There are seven parts of this cultural standard, but I’m going to focus my reflection on the following two parts. A curriculum that meets this cultural standard: 1. utilizes the local language as a base from which to learn the deeper meanings of the local cultural knowledge, values, beliefs and practices; and 2. recognizes the depth of knowledge that is associated with the long inhabitation of a particular place and utilizes the study of “place” as a basis for the comparative analysis of contemporary social, political and economic systems.
- I really appreciate how much Tlingit language we have been exposed to through this class. We have listened to expert speakers, we have watched young people use the language, and we have learned about the connections between language and culture. We have seen that this language is vibrant and very much alive. During our group project David mentioned how he would like to do a Tlingit word of the day to teach us as a class and I really like that idea!
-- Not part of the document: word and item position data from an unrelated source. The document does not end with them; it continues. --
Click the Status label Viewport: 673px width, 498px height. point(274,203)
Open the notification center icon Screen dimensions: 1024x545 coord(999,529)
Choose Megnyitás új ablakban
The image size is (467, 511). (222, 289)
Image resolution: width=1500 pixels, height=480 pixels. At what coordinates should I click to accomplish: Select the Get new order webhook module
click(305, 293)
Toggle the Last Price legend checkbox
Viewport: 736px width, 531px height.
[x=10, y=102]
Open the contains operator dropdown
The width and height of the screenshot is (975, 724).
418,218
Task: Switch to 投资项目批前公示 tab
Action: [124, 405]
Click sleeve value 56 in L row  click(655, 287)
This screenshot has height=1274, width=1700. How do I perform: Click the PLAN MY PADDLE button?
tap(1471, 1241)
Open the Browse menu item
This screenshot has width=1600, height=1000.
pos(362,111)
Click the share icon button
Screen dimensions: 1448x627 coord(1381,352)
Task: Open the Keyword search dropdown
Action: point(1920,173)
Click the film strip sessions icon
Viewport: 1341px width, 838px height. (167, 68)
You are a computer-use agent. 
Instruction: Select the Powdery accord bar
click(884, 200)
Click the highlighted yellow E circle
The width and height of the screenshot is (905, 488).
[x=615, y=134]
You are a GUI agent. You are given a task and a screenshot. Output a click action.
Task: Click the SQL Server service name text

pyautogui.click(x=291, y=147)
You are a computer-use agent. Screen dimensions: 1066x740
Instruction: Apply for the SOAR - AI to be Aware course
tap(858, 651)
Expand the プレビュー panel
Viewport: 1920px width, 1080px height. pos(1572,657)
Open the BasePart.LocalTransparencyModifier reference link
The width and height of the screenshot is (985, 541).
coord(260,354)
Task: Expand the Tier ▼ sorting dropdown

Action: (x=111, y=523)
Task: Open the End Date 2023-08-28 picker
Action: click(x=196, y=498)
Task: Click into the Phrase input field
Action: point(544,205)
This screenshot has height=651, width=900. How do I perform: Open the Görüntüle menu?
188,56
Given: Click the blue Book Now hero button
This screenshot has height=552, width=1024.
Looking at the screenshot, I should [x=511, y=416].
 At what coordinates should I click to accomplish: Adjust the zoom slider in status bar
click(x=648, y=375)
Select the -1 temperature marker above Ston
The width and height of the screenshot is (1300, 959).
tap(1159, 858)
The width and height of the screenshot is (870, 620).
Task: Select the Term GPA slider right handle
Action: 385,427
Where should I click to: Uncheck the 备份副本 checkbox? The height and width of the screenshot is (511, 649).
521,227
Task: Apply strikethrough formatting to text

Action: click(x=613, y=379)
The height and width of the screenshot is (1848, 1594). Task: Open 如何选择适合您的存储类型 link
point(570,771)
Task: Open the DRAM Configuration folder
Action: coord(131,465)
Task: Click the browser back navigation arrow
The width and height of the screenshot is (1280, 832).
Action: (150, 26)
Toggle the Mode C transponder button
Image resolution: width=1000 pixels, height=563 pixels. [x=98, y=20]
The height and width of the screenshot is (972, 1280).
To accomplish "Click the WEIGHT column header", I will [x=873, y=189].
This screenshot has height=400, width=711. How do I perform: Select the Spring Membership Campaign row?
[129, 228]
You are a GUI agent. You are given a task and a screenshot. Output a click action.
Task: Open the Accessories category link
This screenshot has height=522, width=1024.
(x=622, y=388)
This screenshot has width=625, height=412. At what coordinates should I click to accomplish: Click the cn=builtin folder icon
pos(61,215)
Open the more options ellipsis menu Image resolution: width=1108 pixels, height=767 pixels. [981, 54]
I also think it’s something we could easily incorporate into a classroom throughout the year, especially since there are recordings of Tlingit available online, dictionaries, and even these cool videos with puppets from 1969. It would be great to have an Elder join the classroom and help us work on Tlingit language, but that might not be an option daily.
- Thinking about rooting a lesson in place makes me think of Paula’s lesson on Japanese Knotweed. You could teach a lesson on invasive plants simply by reading about them in a text book, but would it really be memorable? I grew up in Douglas and when Paula showed us the map of where the invasive plant grew, I could picture the patches in my former neighbors’ yards. My best friend and I used to build tunnels through the knotweed by lashing the tops of it together with grass. Some of the most important meetings about the latest elementary school drama were held within the walls of this invasive plant. This lesson helped me reexamine something that I thought I already understood. I was encouraged to reconsider it, examine it, and think critically about this plant and how it arrived in Alaska. Paula’s students got to observe the plant in the wild, record data about it, and learn (or solve the mystery!) of how it got to Douglas. Through interdisciplinary lesson “place” seemed to be the glue that held science, math, history and language arts together. I have learned so much in this course about how we we can meet curriculum standard C and teach many complex topics using the resources and knowledge right here in Juneau (or whatever community you’re working in!)